中國製掃地機器人Diqee 360被爆含有安全漏洞

資安業者Positive Technologies本周指出，由中國業者締奇（Diqee）所生產的360掃地機器人含有兩個安全漏洞，成功地開採將允許駭客自遠端控制掃地機器人，甚至是攔截掃地機器所處Wi-Fi網路上所傳送的資料。

360掃地機器人除了具備自動吸塵、掃地與拖地功能之外，還配備視訊攝影機以提供遠端監控能力，售價為2999元人民幣（約13,750元新台幣）。

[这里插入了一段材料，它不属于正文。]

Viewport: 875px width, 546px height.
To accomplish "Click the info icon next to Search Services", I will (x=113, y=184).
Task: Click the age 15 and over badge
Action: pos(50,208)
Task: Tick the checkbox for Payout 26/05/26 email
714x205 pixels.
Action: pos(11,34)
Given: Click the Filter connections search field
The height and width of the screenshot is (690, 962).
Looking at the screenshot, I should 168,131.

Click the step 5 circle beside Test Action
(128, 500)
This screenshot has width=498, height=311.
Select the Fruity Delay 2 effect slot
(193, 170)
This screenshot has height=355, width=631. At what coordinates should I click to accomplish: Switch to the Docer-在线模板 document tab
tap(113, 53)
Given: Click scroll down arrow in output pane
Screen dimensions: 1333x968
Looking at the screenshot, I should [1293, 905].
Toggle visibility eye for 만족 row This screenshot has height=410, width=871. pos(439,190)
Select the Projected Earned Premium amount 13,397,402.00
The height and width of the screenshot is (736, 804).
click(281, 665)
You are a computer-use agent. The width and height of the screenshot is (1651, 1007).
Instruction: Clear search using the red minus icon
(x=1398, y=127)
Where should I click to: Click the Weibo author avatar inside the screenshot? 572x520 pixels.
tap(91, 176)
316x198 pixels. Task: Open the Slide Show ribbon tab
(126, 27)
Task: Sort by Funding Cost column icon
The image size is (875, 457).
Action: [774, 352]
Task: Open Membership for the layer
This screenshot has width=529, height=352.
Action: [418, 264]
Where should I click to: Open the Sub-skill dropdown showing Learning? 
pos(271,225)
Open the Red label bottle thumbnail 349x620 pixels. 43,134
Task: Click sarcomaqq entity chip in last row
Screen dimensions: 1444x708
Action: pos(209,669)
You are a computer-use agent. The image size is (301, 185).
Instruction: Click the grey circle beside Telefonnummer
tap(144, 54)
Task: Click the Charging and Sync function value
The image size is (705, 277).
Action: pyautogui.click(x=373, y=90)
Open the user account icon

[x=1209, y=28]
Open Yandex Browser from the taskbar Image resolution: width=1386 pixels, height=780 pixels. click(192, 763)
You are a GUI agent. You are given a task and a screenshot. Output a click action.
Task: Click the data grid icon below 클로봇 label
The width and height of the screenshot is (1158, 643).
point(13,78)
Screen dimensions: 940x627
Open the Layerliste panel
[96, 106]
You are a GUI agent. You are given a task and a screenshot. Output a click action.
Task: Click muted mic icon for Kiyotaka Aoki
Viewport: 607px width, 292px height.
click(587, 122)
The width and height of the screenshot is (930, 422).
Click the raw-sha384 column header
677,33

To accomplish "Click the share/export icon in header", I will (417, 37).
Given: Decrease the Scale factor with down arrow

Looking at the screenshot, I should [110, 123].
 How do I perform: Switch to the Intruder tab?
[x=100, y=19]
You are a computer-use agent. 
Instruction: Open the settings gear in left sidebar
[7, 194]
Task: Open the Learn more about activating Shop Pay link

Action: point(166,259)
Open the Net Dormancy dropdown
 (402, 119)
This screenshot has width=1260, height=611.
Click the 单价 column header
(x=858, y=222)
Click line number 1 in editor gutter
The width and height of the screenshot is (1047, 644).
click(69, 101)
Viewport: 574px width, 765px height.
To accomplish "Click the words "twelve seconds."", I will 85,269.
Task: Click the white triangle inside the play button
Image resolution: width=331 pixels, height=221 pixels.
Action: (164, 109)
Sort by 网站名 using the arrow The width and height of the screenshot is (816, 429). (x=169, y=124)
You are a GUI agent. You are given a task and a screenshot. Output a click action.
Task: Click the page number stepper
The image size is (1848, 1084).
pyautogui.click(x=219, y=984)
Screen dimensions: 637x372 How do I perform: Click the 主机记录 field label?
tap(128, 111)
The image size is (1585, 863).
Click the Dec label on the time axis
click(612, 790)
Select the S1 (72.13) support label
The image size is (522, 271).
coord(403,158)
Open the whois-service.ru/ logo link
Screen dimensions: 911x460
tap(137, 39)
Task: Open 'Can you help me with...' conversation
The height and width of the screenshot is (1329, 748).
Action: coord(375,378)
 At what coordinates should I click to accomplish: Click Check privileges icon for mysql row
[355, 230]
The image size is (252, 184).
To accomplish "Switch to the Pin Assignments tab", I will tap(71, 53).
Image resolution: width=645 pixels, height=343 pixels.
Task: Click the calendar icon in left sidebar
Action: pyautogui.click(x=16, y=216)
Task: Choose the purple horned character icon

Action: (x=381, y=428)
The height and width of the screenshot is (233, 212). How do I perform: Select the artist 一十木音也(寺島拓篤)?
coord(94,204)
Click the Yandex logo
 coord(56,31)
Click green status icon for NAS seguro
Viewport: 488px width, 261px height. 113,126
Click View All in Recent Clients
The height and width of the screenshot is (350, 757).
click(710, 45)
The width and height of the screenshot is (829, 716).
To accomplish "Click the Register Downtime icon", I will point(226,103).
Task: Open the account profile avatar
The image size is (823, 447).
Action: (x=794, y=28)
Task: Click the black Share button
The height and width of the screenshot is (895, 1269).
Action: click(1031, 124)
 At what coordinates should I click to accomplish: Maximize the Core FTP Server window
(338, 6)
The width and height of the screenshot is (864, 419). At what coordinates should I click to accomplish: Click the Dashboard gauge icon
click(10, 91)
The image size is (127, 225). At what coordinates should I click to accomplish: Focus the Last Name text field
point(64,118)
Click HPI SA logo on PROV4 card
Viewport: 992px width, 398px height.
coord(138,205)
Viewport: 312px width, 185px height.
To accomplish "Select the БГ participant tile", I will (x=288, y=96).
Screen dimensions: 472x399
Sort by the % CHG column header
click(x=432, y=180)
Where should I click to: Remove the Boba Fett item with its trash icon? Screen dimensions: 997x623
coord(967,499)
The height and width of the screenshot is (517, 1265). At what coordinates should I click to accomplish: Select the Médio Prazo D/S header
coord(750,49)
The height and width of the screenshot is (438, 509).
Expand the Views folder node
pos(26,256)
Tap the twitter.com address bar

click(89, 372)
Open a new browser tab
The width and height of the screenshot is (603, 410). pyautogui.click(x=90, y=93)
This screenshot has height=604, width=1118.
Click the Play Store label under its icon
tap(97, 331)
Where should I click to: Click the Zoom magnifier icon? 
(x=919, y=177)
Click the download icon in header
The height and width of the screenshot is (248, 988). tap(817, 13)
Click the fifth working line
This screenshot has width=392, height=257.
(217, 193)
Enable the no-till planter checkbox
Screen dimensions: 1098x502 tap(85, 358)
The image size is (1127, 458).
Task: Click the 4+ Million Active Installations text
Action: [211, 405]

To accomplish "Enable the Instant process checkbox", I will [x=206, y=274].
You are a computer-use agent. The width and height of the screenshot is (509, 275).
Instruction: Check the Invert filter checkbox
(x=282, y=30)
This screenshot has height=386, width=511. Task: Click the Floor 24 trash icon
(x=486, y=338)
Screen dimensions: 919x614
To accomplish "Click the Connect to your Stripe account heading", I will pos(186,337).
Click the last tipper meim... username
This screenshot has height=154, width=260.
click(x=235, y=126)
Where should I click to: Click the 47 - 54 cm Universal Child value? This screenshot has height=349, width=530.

Positive在360掃地機器人上發現的第一個安全漏洞為CVE-2018-10987，該漏洞存在於 REQUEST_SET_WIFIPASSWD功能中，它是一個UDP（User Datagram Protocol）命令，駭客可藉由掃地機器人的MAC位址在網路上找到該裝置，並傳送一個UDP請求，就能以Superuser權限自遠端執行命令。成功的開採還必須登入該裝置，不過，許多360掃地機器人用戶並未變更其預設名稱與密碼，而讓攻擊變得更簡單。

此一漏洞允許駭客從遠端控制360掃地機器人，包括讓它移動或觀看掃地機器人所拍攝的影像，也能用它來執行分散式阻斷服務攻擊或挖礦。

第二個CVE-2018-10988漏洞則是藏匿在掃地機器人的更新機制中，不過駭客必須實際接觸360掃地機器人，把惡意程式嵌入microSD卡中的更新文件夾，根據所植入的惡意程式控制掃地機器人，甚至能攔截掃地機器人所處Wi-Fi網路上所傳遞的任何資訊。

研究人員認為，這兩個安全漏洞可能也影響其它與360掃地機器人採用同樣視頻模組的IoT裝置，包含戶外監視器、數位錄影機（DVR）與智慧門鈴，或是其它由締奇代工的掃地機器人。